Since inception, we have primarily used our available cash to fund expenditures
related to product discovery and development activities. The following table
sets forth a summary of cash flows for the periods presented:

                                            Year Ended
                                           December 31,
                                       2021           2020

                                          (in thousands)
Net cash provided by (used in):
Operating activities                $ (36,148)     $ (20,034)
Investing activities                      (36)         4,477
Financing activities                   32,953         38,440
Total                               $  (3,231)     $  22,883



Operating Activities

Net cash used in operating activities of $36.1 million during the year ended
December 31, 2021 increased compared to $20.0 million during the year ended
December 31, 2020, which was primarily attributable to an increase in cash used
to support our operating activities, including but not limited to, our clinical
trials, an increase in research and development activities, and general working
capital requirements. The $16.1 million increase was impacted by an increase in
net loss of $18.6 million, partially offset by the net effect of changes in
working capital of $1.1 million and an increase in non-cash operating expenses
of $1.4 million, which primarily consisted of $2.0 million in expense for the
issuance of our common stock under the Voronoi License Agreement, net of a
$0.4 million gain on extinguishment of the PPP Loan.

Investing Activities



Net cash provided by investing activities during the year ended December 31,
2021 decreased by $4.5 million compared to the year ended December 31, 2020. The
decrease in net cash provided by investing activities was primarily the result
of a $4.5 million reduction in maturities of marketable securities.

DATA:
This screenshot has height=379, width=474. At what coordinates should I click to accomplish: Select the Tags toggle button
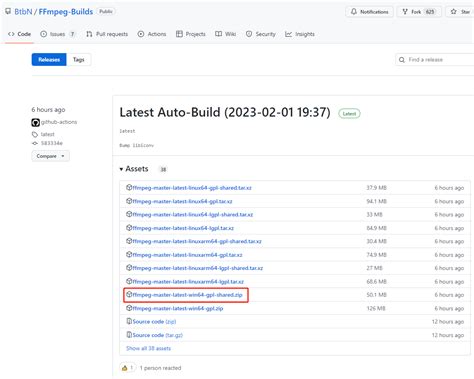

HOW TO COMPLETE THIS TASK:
Answer these questions from the cash flow excerpt:
(a) How much net cash did financing activities provide in the year ended December 31, 2020?
(b) How much expense for issuing common stock under the Voronoi License Agreement is listed among the non-cash operating expenses?
(c) What was primarily behind the decrease in net cash provided by investing activities?

SOLUTION FOR THIS TASK:
(a) $38,440 thousand.
(b) $2.0 million.
(c) A $4.5 million reduction in maturities of marketable securities.